I try to read in several text files from a directory.
Every document contains strings which I want to analyse.
Using Flat File Document Parser this works fine to get documents.
Is there a way to get the file names and created date as well as meta information into the documents or can this be added at a later step?
with the Document Data Extractor you can extract the file path from parsed documents.
There is no node to get the creation date. So you would need to use a Java Snippet node and extract the creation date via Java code. Maybe this can help: http://stackoverflow.com/questions/21033928/how-to-get-proper-file-creation-date-of-file.

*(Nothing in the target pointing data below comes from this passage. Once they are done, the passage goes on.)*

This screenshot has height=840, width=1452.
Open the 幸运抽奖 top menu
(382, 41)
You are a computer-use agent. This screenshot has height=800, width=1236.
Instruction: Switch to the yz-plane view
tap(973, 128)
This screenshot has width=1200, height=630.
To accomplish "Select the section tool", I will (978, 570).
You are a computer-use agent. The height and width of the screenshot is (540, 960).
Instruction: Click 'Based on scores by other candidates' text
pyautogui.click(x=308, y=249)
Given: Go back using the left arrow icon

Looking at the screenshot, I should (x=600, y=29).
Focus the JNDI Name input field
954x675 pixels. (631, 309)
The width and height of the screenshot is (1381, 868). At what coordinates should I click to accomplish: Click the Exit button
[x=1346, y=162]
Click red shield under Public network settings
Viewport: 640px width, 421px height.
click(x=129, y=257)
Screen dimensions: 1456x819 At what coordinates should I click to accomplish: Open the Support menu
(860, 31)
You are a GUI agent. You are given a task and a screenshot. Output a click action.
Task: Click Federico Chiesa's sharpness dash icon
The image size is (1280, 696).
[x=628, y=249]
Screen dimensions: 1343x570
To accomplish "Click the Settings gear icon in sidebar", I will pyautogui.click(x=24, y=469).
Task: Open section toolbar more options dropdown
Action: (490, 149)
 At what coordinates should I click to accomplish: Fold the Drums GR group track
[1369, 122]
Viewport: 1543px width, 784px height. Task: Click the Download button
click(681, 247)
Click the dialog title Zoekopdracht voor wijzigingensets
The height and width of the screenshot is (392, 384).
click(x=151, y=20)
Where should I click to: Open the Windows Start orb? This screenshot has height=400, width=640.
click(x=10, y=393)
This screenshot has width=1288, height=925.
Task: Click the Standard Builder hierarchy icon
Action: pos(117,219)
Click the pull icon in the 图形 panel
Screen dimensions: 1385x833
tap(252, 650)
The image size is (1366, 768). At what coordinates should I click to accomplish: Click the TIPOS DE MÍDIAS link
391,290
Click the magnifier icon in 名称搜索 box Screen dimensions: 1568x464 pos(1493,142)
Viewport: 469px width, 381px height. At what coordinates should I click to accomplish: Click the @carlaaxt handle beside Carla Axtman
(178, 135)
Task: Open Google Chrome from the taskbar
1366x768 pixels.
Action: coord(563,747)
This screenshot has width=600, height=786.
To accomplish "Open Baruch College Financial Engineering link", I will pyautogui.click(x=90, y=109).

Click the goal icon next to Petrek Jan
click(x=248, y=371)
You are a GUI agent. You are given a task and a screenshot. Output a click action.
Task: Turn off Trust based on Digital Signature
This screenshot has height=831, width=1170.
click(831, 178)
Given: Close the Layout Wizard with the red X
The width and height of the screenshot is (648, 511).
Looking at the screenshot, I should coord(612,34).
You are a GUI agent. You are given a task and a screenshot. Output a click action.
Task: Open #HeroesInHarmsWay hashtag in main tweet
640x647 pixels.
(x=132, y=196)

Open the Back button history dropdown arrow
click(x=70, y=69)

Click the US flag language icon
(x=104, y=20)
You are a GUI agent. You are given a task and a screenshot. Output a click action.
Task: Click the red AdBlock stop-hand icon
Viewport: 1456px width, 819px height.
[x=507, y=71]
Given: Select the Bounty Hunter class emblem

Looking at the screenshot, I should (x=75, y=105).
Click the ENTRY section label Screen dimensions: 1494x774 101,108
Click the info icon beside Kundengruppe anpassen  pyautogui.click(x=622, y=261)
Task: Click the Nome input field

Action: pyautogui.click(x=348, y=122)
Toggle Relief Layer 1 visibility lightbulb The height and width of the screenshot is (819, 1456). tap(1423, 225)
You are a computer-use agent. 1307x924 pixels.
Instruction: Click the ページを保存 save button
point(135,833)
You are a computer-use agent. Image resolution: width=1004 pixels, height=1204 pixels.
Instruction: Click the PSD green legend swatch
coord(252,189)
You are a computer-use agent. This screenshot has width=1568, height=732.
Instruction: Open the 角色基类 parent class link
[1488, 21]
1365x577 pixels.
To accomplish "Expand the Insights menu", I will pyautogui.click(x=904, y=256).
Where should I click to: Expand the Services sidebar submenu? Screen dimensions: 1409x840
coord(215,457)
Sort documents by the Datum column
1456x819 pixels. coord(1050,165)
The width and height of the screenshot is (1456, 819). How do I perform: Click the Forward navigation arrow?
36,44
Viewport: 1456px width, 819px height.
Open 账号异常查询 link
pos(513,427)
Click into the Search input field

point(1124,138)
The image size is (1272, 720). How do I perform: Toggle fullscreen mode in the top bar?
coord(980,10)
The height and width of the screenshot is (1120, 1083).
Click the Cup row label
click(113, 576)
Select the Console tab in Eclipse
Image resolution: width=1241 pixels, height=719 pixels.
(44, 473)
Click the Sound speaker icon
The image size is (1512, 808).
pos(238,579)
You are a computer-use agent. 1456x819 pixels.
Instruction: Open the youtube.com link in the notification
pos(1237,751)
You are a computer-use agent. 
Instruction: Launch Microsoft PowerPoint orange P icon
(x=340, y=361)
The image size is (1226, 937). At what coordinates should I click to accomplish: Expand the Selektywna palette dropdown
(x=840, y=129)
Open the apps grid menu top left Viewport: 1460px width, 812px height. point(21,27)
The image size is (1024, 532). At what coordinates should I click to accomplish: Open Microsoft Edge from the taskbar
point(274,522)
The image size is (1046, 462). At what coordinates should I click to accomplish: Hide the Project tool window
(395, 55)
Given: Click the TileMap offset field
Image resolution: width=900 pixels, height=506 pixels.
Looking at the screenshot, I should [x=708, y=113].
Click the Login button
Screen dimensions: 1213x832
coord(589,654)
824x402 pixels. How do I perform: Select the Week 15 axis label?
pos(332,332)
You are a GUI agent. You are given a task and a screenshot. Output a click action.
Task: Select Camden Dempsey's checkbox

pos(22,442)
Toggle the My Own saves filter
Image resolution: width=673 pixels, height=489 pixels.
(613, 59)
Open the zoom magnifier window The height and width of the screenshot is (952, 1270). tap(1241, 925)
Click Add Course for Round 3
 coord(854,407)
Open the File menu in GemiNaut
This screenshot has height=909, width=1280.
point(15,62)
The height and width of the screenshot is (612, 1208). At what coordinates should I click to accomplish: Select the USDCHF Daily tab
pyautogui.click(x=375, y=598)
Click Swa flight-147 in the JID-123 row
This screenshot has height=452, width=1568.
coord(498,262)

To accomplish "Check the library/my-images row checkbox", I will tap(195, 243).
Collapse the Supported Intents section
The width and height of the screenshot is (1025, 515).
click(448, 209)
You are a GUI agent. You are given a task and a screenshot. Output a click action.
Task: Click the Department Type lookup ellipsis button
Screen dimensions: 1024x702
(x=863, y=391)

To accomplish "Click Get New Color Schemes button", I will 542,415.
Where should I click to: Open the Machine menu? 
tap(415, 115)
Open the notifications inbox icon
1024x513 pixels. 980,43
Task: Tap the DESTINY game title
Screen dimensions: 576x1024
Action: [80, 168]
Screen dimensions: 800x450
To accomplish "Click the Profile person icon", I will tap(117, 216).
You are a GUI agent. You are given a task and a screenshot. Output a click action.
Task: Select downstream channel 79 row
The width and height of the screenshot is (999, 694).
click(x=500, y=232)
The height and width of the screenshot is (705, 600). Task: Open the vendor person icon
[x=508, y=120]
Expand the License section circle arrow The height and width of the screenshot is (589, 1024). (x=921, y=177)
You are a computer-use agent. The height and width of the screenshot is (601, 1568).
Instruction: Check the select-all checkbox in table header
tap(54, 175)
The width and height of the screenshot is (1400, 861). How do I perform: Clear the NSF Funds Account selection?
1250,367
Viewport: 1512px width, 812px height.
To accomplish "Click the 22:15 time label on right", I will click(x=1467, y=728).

just a small addition: one can also easily encode some file features in the filename itself e.g. by ARen (Advanced Renamer, freeware). There is a vast diversity of file features from simple creation or modification date to numbering within folders or read out device with which an image was recorded with and all other types of exif information that can be read out and e.g. be appended to the file name.
In a second step these features (written to file name) can be easily extracted if consisted separators are used with ARen.
I have huge taxt files with same foramte and without delimiter like below.
4243919840103 00000001 000770600013RGT-WAY DED 00000000 CLARK FRANCIS
4243919850102 00000001 000804602044POWER ATTY 00000000 CHANCELLOR FANNIE
4243919890103 00000001 000947500944WARNTY DEED 00000000 MBANK MIDCITIES N
I built workflow using "List Files , Table Row To Variable Loop Start , File Reader, Loop End nodes" respectively for pulling all txt files. Here i am getting large number of duplicate values.Please help me out.